**ИСХОДНЫЙ ТЕКСТ**
Зато вполне достойно спели свои партии Дзамболат Дулаев (Тонио), Элеонора Макарова (Недда), Азамат Цалити (Сильвио) и Руслан Бабаев (Пеппе).

 

Большой Мариинский театр

Если на Камерной сцене, выдавшей в завершившемся сезоне все запланированное в полном объеме, смена руководства Большого театра пока что впрямую не отразилась, то на двух основных дело обстояло иначе.

На Новой, впрочем, за исключением отмененной премьеры «Евгения Онегина» (которой должен был дебютировать в опере Сергей Урсуляк) и внеплановых гастролей балета Мариинки, все шло более или менее по накатанной колее. В заявленные сроки вышла «Снегурочка» – нет, не опера Римского-Корсакова, а «весенняя сказочка» Островского. Конечно, интересно было услышать целиком всю музыку Чайковского к этой пьесе в достаточно качественном исполнении (дирижер Иван Никифорчин), но противоестественное соединение в одном флаконе драматических артистов с оперными и огромный объем разговорных сцен породили тяжеловесный и нежизнеспособный гибрид. Все-таки Малый есть Малый, а Большой есть Большой, и копродукция между ними едва ли способна дать полноценный художественный результат.

**СТРОКИ ДАННЫХ**
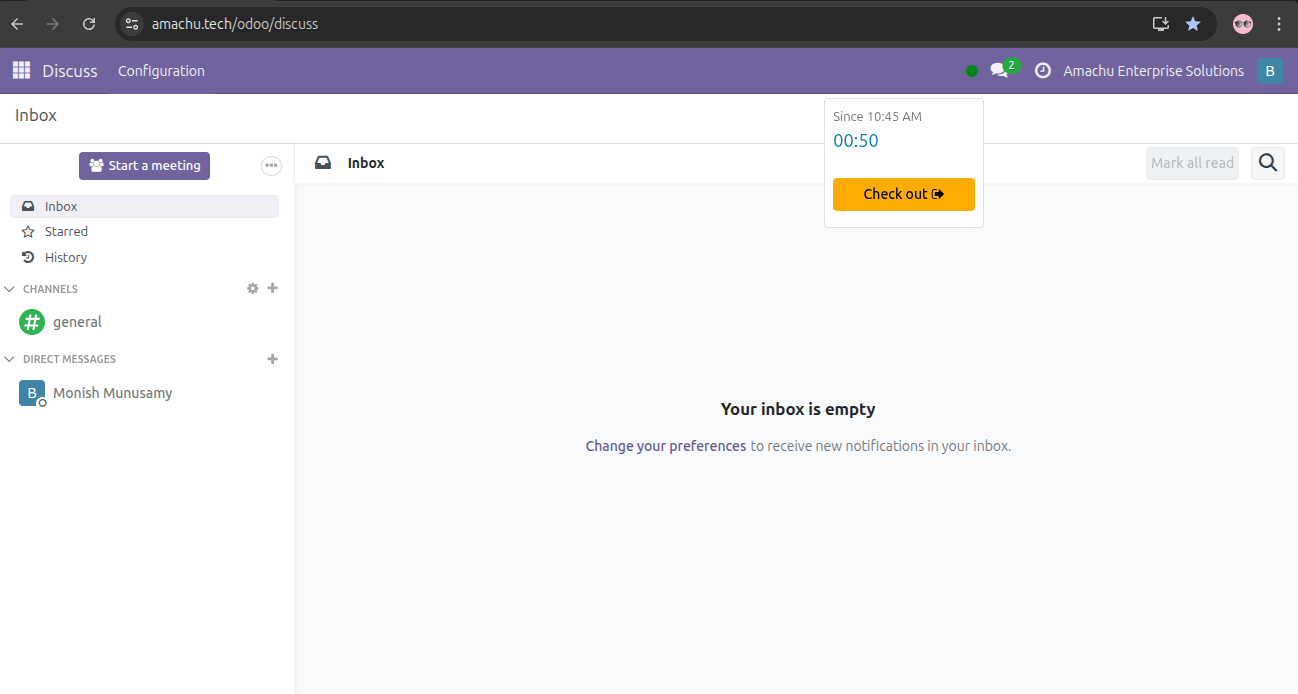Collapse the Channels section
The image size is (1298, 694).
(11, 289)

**ЗАДАНИЕ**
Кто, согласно тексту о сезоне Большого театра, дирижировал исполнением музыки Чайковского в «Снегурочке»? Отвечайте, опираясь только на исходный текст.

**ОТВЕТ К УПРАЖНЕНИЮ**
Иван Никифорчин.